• TASK TO CARRY OUT
Each record below must be returned exactly, with no line left out.

Pixel coordinate grounding data:
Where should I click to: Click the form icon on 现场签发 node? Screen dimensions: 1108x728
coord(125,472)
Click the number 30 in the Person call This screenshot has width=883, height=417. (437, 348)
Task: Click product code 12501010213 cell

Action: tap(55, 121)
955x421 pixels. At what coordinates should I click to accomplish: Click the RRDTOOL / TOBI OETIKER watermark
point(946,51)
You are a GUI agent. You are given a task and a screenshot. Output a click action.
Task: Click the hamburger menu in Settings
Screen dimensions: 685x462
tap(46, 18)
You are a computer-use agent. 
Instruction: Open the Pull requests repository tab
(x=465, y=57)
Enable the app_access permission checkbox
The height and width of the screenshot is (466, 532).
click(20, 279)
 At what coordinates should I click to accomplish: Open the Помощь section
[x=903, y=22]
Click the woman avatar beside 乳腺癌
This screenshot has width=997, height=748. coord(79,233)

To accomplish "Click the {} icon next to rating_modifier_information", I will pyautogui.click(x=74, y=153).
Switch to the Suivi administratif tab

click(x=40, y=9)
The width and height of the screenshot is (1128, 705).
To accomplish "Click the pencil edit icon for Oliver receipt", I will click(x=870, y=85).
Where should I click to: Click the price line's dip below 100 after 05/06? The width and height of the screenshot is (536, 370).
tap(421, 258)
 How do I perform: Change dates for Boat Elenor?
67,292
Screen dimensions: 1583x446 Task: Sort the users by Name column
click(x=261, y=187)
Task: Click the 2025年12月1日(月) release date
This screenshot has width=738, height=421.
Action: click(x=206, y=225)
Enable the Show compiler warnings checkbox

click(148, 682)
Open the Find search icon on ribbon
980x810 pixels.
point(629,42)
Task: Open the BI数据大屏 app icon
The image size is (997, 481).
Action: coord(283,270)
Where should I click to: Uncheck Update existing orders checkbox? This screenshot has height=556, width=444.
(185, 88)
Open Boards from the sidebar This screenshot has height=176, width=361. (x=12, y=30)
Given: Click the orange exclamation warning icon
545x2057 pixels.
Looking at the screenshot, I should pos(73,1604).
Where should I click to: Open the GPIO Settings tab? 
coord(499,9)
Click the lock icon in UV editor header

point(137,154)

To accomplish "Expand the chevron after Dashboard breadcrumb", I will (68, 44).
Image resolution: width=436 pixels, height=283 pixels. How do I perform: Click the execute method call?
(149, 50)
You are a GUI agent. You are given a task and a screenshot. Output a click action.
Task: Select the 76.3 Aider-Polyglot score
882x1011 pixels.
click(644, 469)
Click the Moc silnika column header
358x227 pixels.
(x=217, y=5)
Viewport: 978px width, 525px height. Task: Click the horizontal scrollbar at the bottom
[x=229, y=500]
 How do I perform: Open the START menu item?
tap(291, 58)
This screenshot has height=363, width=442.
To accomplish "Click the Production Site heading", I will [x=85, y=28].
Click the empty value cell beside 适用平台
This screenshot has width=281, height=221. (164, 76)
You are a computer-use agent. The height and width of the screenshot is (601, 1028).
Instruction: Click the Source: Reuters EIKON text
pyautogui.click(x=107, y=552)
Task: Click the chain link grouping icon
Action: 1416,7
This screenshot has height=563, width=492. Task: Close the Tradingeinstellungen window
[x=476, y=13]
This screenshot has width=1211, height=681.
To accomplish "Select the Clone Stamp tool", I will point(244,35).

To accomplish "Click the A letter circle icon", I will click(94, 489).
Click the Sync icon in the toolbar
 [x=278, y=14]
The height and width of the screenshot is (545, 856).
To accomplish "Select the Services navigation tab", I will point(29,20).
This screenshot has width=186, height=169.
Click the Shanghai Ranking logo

• OUTPUT
Where should I click to: Click the form icon on 现场签发 node? Screen dimensions: 1108x728
coord(125,472)
Click the number 30 in the Person call This screenshot has width=883, height=417. (437, 348)
Task: Click product code 12501010213 cell

Action: tap(55, 121)
955x421 pixels. At what coordinates should I click to accomplish: Click the RRDTOOL / TOBI OETIKER watermark
point(946,51)
You are a GUI agent. You are given a task and a screenshot. Output a click action.
Task: Click the hamburger menu in Settings
Screen dimensions: 685x462
tap(46, 18)
You are a computer-use agent. 
Instruction: Open the Pull requests repository tab
(x=465, y=57)
Enable the app_access permission checkbox
The height and width of the screenshot is (466, 532).
click(20, 279)
 At what coordinates should I click to accomplish: Open the Помощь section
[x=903, y=22]
Click the woman avatar beside 乳腺癌
This screenshot has width=997, height=748. coord(79,233)

To accomplish "Click the {} icon next to rating_modifier_information", I will pyautogui.click(x=74, y=153).
Switch to the Suivi administratif tab

click(x=40, y=9)
The width and height of the screenshot is (1128, 705).
To accomplish "Click the pencil edit icon for Oliver receipt", I will click(x=870, y=85).
Where should I click to: Click the price line's dip below 100 after 05/06? The width and height of the screenshot is (536, 370).
tap(421, 258)
 How do I perform: Change dates for Boat Elenor?
67,292
Screen dimensions: 1583x446 Task: Sort the users by Name column
click(x=261, y=187)
Task: Click the 2025年12月1日(月) release date
This screenshot has width=738, height=421.
Action: click(x=206, y=225)
Enable the Show compiler warnings checkbox

click(148, 682)
Open the Find search icon on ribbon
980x810 pixels.
point(629,42)
Task: Open the BI数据大屏 app icon
The image size is (997, 481).
Action: coord(283,270)
Where should I click to: Uncheck Update existing orders checkbox? This screenshot has height=556, width=444.
(185, 88)
Open Boards from the sidebar This screenshot has height=176, width=361. (x=12, y=30)
Given: Click the orange exclamation warning icon
545x2057 pixels.
Looking at the screenshot, I should pos(73,1604).
Where should I click to: Open the GPIO Settings tab? 
coord(499,9)
Click the lock icon in UV editor header

point(137,154)

To accomplish "Expand the chevron after Dashboard breadcrumb", I will (68, 44).
Image resolution: width=436 pixels, height=283 pixels. How do I perform: Click the execute method call?
(149, 50)
You are a GUI agent. You are given a task and a screenshot. Output a click action.
Task: Select the 76.3 Aider-Polyglot score
882x1011 pixels.
click(644, 469)
Click the Moc silnika column header
358x227 pixels.
(x=217, y=5)
Viewport: 978px width, 525px height. Task: Click the horizontal scrollbar at the bottom
[x=229, y=500]
 How do I perform: Open the START menu item?
tap(291, 58)
This screenshot has height=363, width=442.
To accomplish "Click the Production Site heading", I will [x=85, y=28].
Click the empty value cell beside 适用平台
This screenshot has width=281, height=221. (164, 76)
You are a computer-use agent. The height and width of the screenshot is (601, 1028).
Instruction: Click the Source: Reuters EIKON text
pyautogui.click(x=107, y=552)
Task: Click the chain link grouping icon
Action: 1416,7
This screenshot has height=563, width=492. Task: Close the Tradingeinstellungen window
[x=476, y=13]
This screenshot has width=1211, height=681.
To accomplish "Select the Clone Stamp tool", I will point(244,35).

To accomplish "Click the A letter circle icon", I will click(94, 489).
Click the Sync icon in the toolbar
 [x=278, y=14]
The height and width of the screenshot is (545, 856).
To accomplish "Select the Services navigation tab", I will point(29,20).
This screenshot has width=186, height=169.
Click the Shanghai Ranking logo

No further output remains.